In response to community feedback, SGD has updated the algorithms used for the prediction of protein functional HMM domains, transmembrane domains and signal peptides. Beginning in 2005, HMM domains, protein family HMMs and motifs in S.cerevisiae proteins were predicted by software and datasets assembled by the InterPro database, using InterProScan (13). This included several HMM packages such as Pfam, SMART, TIGRFAM, Panther, Gene3D and Superfamily (14). Pfam is a comprehensive collection of protein families and HMM domains represented by multiple sequence alignments and profile HMMs. SMART contains a smaller library of HMM domains found in signaling, extracellular and chromatin-associated proteins. TIGRFAM is a collection of manually-curated protein families based on multiple sequence alignments, HMMs and additional annotations. Panther contains a large collection of protein families, subfamilies and domains, classified by experts based on function. Finally, Gene3D and Superfamily contain a collection of HMMs based on structural classification in the CATH and SCOP databases, respectively. The InterPro-derived results have been expanded to include two profile-based methods: BlastProDom and ProfileScan (ProSite) (15,16). InterProScan results are updated quarterly. Transmembrane domains are now predicted using TMHMM, which has been independently rated as superior for predicting transmembrane helices (17,18). Finally, the presence and location of signal peptides are predicted using SignalP (v. 3.0), a popular method that uses either a neural network or an HMM (19). SGD is using the HMM method of SignalP analysis. All predictions of functional domains, transmembrane domains, and signal peptides are included for display in the Proteome Browser (see above), providing an integrated view of multiple HMM and domain prediction packages.

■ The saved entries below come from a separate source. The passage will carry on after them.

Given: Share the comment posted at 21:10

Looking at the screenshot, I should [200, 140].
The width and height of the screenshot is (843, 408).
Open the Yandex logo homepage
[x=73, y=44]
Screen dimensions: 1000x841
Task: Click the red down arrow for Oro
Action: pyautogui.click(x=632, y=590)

On the Physico-chemical Properties page, we have included additional properties calculated by ExPASy's ProtParam tool, such as estimated protein half-life, instability index and extinction coefficient (20). A complete list of properties is available in Table 1.


The increase in protein information generated using both traditional approaches and technology-driven large-scale studies has necessitated the expansion of protein annotation at SGD. The redesign of the main Protein Information page and Domains/Motifs page and the addition of a Physico-chemical Properties page have improved the organization of protein information. Furthermore, a Proteome Browser has been developed, enhancing the ability to visualize both predictive and experimentally-derived information. Finally, more robust algorithms have been employed to enhance the quality of sequence-based predictions at SGD. These changes will allow the integration of new data types in the future because the protein pages have been designed to be expandable. SGD is committed to increasing the ease of access to information about S.cerevisiae and welcomes all comments from the research community toward this end. Please send any suggestions about the Protein Information pages, the Proteome Browser or any other tool or resource at SGD to: ude.drofnats.emoneg@rotaruc-tsaey.


The SGD project is supported by a P41 grant from the NHGRI HG001315 (J.M.C.). Funding to pay the Open Access publication charges for this article was provided by National Human Genome Research Institute.

Conflict of interest statement. None declared.